Publication year - 1997
Publication title -
european journal of clinical investigation
Language(s) - English
Resource type - Journals
SCImago Journal Rank - 1.164
H-Index - 107
eISSN - 1365-2362
pISSN - 0014-2972
DOI - 10.1046/j.1365-2362.1997.2060753.x
Subject(s) - renal function , cisplatin , nephrotoxicity , medicine , urology , renal blood flow , thromboxane , effective renal plasma flow , filtration fraction , placebo , antagonist , kidney , thromboxane b2 , chemotherapy , endocrinology , receptor , platelet , pathology , alternative medicine
The aim of this study was to evaluate the renal protective effect of linotroban, a thromboxane A 2 receptor antagonist, in 25 patients with malignant tumours scheduled for cisplatin therapy. Cisplatin was administered 1 h after the start of a 24‐h continuous infusion of linotroban or placebo. Glomerular filtration rate and effective renal plasma flow were measured. Infusions of cisplatin decreased glomerular filtration rate by 17 ± 25 mL min −1 ( P  = 0.049 vs. baseline) and effective renal plasma flow by 94 ± 150 mL min −1 ( P  = 0.049 vs. baseline) in the placebo group.

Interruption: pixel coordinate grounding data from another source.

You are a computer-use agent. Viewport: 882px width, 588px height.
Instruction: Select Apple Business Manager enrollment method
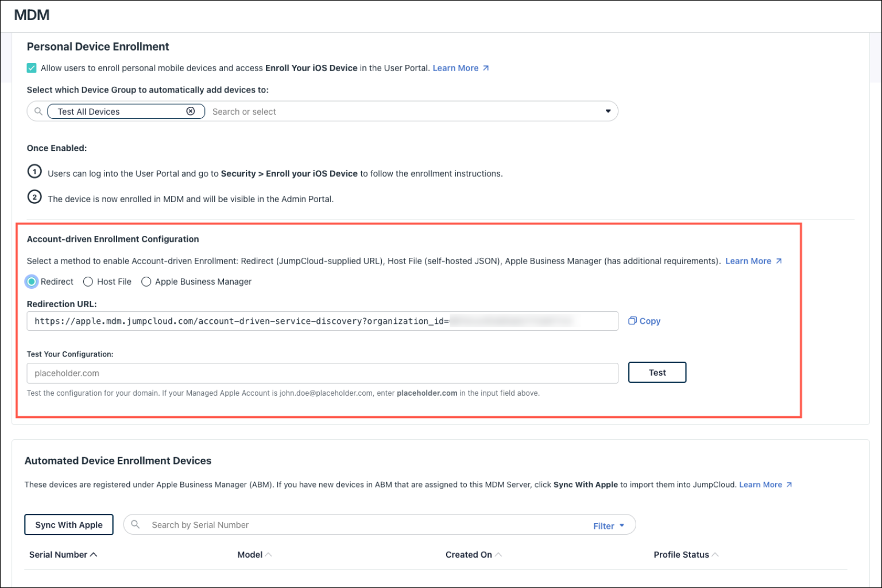tap(146, 281)
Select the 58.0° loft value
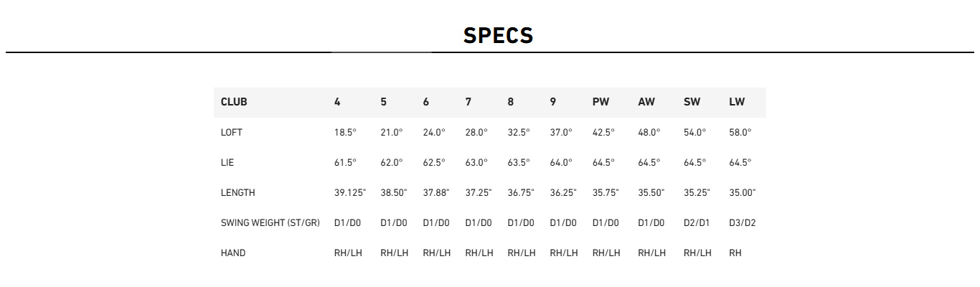This screenshot has height=287, width=980. tap(740, 133)
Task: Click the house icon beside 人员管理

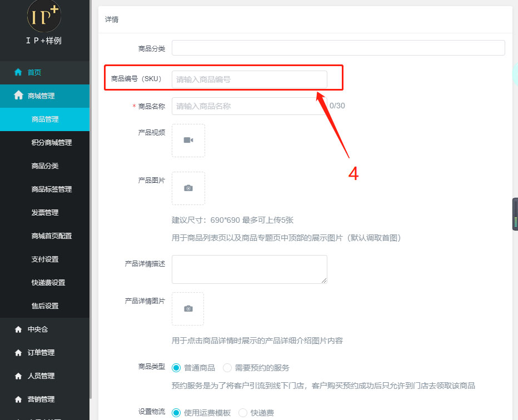Action: pos(18,376)
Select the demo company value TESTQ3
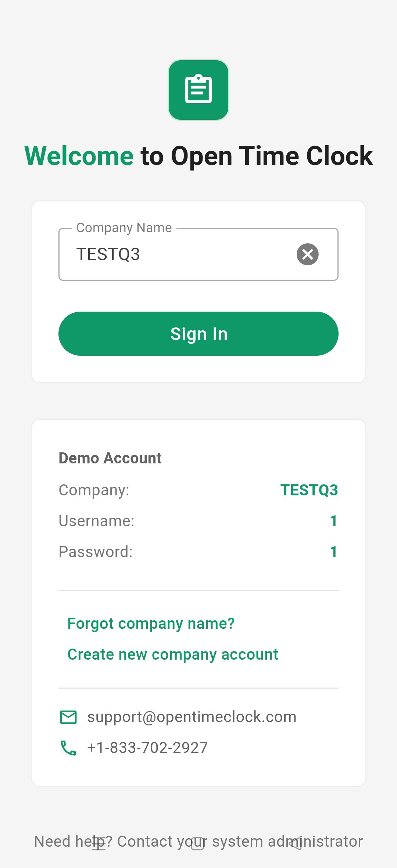 pos(309,490)
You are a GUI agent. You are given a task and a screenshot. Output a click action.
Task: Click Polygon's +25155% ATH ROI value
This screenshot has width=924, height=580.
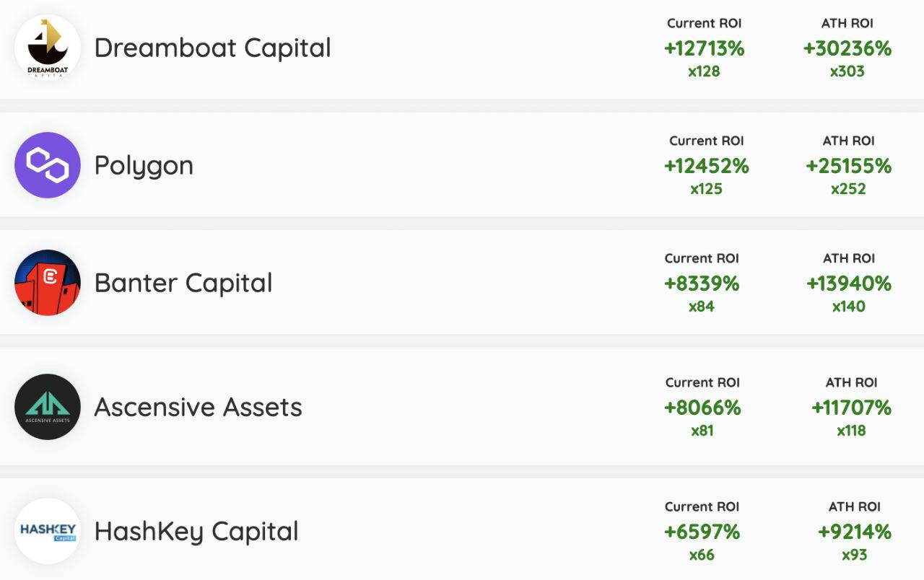848,167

In the linotroban group a decrease in glomerular filtration rate by 11 ± 18 mL min −1 ( P  = 0.050 vs. baseline) and in effective renal plasma flow by 26 ± 63 mL min −1 ( P  = 0.2 vs. baseline) was noted. However, no difference was noted between groups in response to treatment. Our findings indicate that linotroban may not be useful for prevention of cisplatin's acute nephrotoxic effects.